===== EXCERPT

LeetCode 39: Combination Sum

Given a set of candidate numbers (C) and a target number (T), find all unique combinations in C where the candidate numbers sums to T.
The same repeated number may be chosen from C unlimited number of times.
Note:

• All numbers (including target) will be positive integers.
• Elements in a combination (a₁, a₂, … , a_k) must be in non-descending order. (ie, a₁ ≤ a₂ ≤ … ≤ a_k).
• The solution set must not contain duplicate combinations.

For example, given candidate set 2,3,6,7 and target 7,
A solution set is:
[7]
[2, 2, 3]

public class Solution {
    private List<List<Integer>> result;
    private List<Integer> x;
    private int sum;
    
    public List<List<Integer>> combinationSum(int[] candidates, int target) {
        // Backtracking problem
        // Firstly, sort candidates array
        result = new LinkedList<>();
        int n = candidates.length;
        
        if (n == 0)
            return result;
            
        Arrays.sort(candidates);
   
        x = new LinkedList<>();
        
        for (int i = 0; i < n; i++)

==========
===== DATASET EXCERPT

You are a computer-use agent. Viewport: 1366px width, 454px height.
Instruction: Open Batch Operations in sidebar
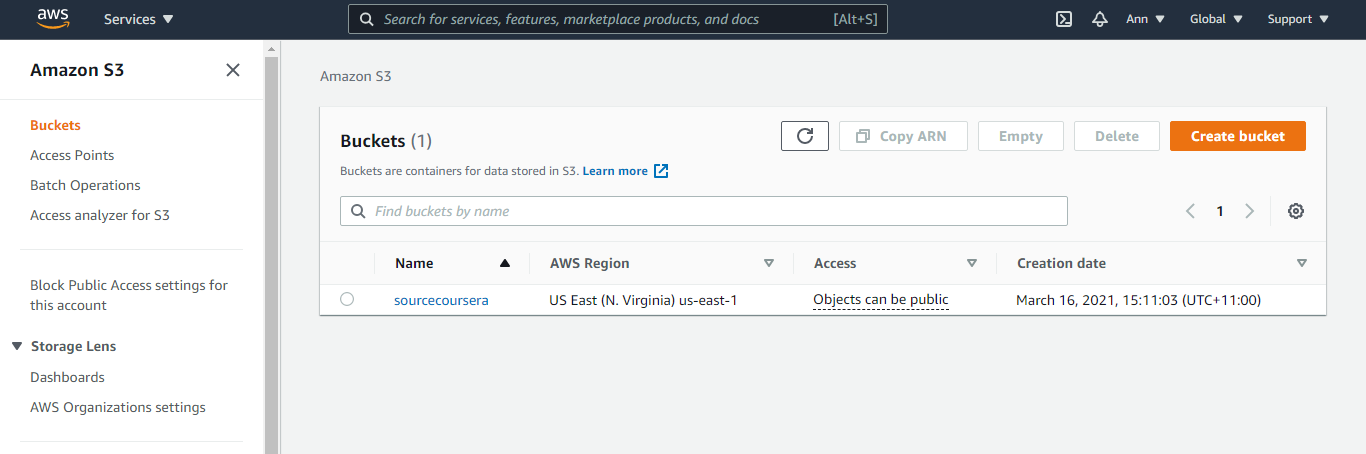tap(85, 185)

==========

## TO DO
Print everything in the Combination Sum page from "Given a set" down to "contain duplicate combinations.", word for word. The listing stands apart from the Combination Sum page and is unrelated to it.

## RESULT OF THE TASK
Given a set of candidate numbers (C) and a target number (T), find all unique combinations in C where the candidate numbers sums to T.
The same repeated number may be chosen from C unlimited number of times.
Note:

• All numbers (including target) will be positive integers.
• Elements in a combination (a₁, a₂, … , a_k) must be in non-descending order. (ie, a₁ ≤ a₂ ≤ … ≤ a_k).
• The solution set must not contain duplicate combinations.